At the debate, Romney was successfully able to “re-set” his campaign narrative after two or three weeks of troubles.
And if there’s one thing the media in the USA doesn’t like is a stale narrative. Robert Wright from The Atlantic Magazine wrote:
The essential property of the new narrative is that it inject new drama into the race, which means it has to be in some sense pro-Romney. This can in turn mean finding previously unappreciated assets in Romney or his campaign, previously undetected vulnerabilities in the Obama campaign, etc. The big question is whether the new narrative then becomes self-fulfilling, altering the focus of coverage in a way that actually increases Romney’s chances of a victory. And that depends on the narrative’s exact ingredients.
The new narrative, said Wright, will likely be:
- Romney has a previously undiscovered sense of humor!

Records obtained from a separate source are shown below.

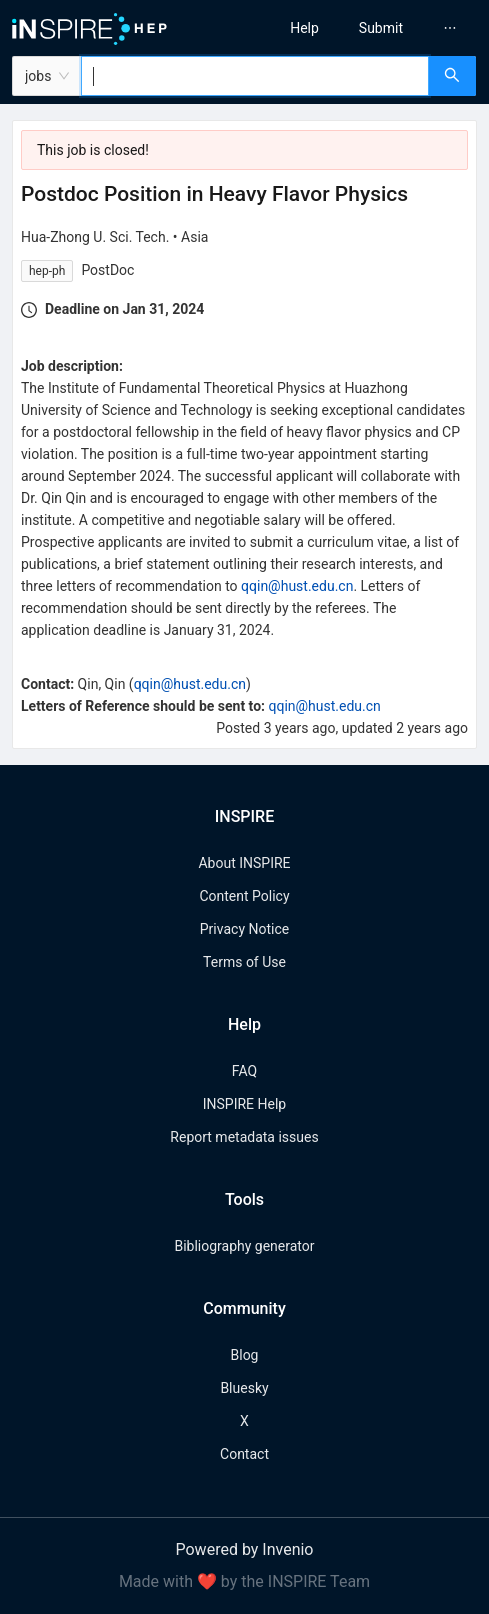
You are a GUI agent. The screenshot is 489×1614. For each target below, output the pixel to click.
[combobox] (255, 76)
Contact (244, 1454)
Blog (245, 1355)
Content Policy (244, 896)
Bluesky (244, 1388)
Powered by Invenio (245, 1549)
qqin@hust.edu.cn (297, 586)
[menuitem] (304, 28)
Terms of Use (244, 962)
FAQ (244, 1071)
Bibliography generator (244, 1246)
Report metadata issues (244, 1137)
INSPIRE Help (244, 1104)
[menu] (372, 28)
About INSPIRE (244, 863)
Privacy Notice (244, 929)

- Sudden and unexpected foreign policy switcheroo!
- Suddenly it’s Obama who seems off balance and gaffe-prone!
- Romney surprisingly good in presidential debates!
I think we’ve seen at least two of these three — the sense of humour, the “surprising good debater” and probably an “off-balance Obama” (although its mainly being said that Obama was “flat” last night).
There were a few things that stuck out for me last night.
Firstly, Romney’s carefully scripted use of the term “trickle-down government” to replace, presumably, the well-worn “big government” bogey. I predict that we will see this term used in Australia soon if it catches on in the USA. It is a clever term that speaks directly to the Tea Party, small-government types. It’s a “magic word” (we would call it a dog whistle in Australia). To progressives, it’s meaningless.
Secondly, Obama really missed some opportunities to rebut or drive home some of the lies and falsehoods that Romney spouted. This was the biggest story amongst progressives. There is a palpable disappointment that Obama wasn’t more on the front foot.
I’ve been asked by people in Australia whether the debates matter.
They do. Because they drive the media reporting. Romney hasn’t been able to break out of a vicious cycle for two or three weeks after his 47% video. This became self-reinforcing. Now he’s been able to re-set the media debate — and this means two things:
- It will enthuse his supporters, who may become more active now they have a renewed hope that he can win.
- It may dampen the enthusiasm of Obama supporters.
The enthusiasm is crucial in US elections because voting is voluntary. Without engagement, interest or “momentum”, lots of supporters may simply stay home.
What this debate shows is that the election is far from over, and people who thought — like many in Australia or at the Tech for Obama event — that it was smooth sailing for Obama for the next month, this debate should be a wakeup call.